Render the stretch of data that opens with the line containing "The height and" and closes with the line containing "This screenshot has width=1366, height=706." as a JSON list of strings, one string per line, with blank lines skipped and the pictures left out.

◆ DATA SECTION ◆
## BEGIN
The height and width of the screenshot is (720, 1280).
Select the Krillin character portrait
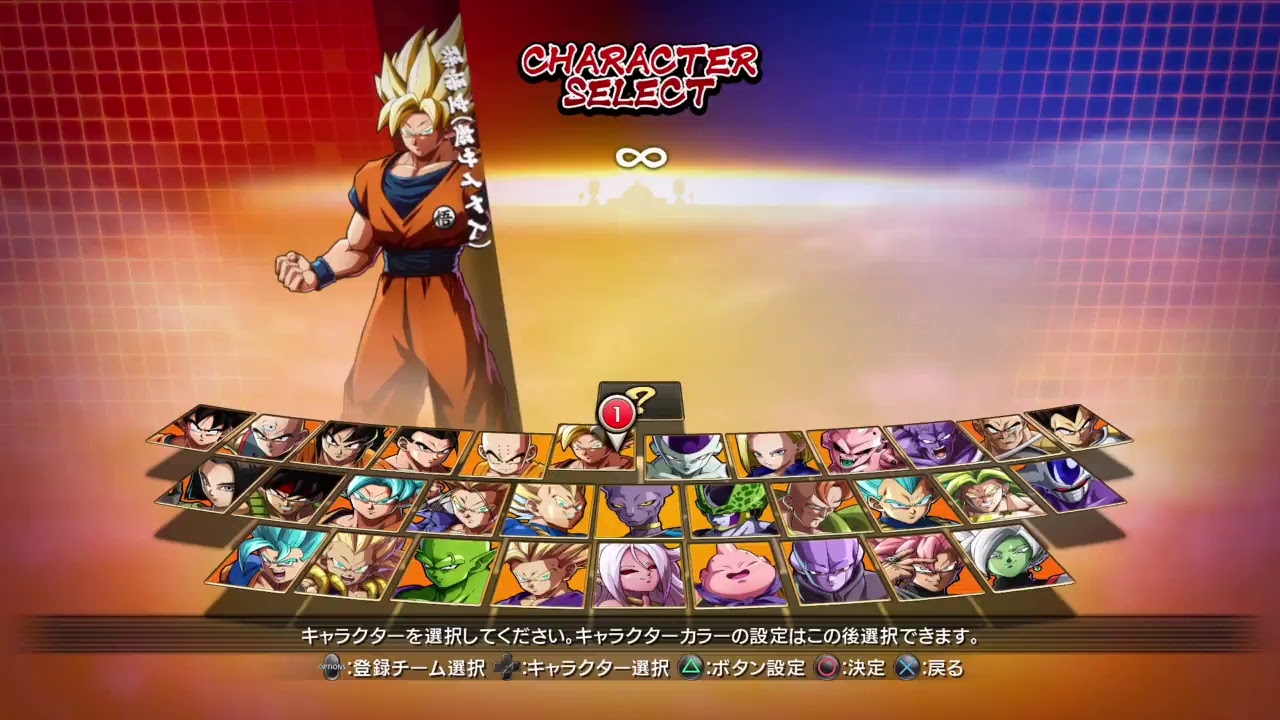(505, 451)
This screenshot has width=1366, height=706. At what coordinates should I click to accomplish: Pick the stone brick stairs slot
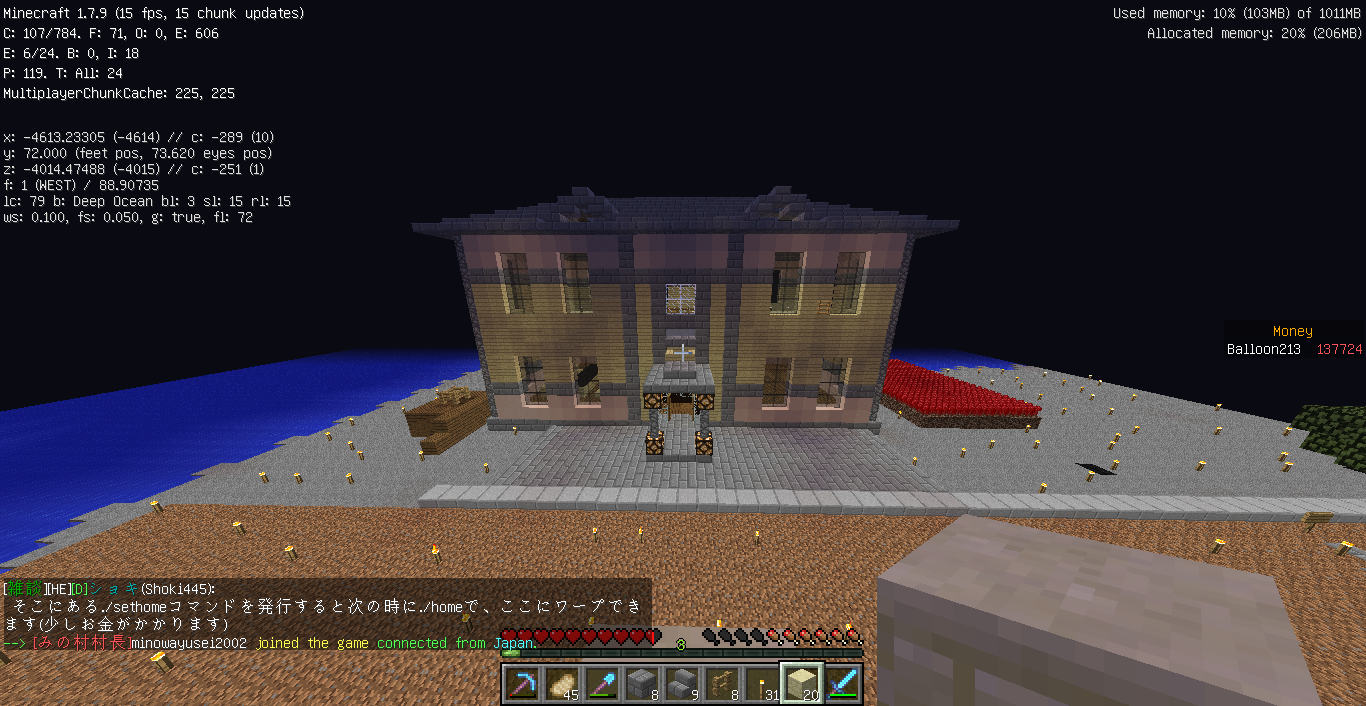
## END
## BEGIN
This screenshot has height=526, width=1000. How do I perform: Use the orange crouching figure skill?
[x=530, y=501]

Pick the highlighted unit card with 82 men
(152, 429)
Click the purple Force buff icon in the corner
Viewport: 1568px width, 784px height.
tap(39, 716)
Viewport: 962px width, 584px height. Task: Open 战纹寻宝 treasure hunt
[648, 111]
## END
◆ REPLY ◆
[
  "The height and width of the screenshot is (720, 1280).",
  "Select the Krillin character portrait",
  "(505, 451)",
  "This screenshot has width=1366, height=706. At what coordinates should I click to accomplish: Pick the stone brick stairs slot"
]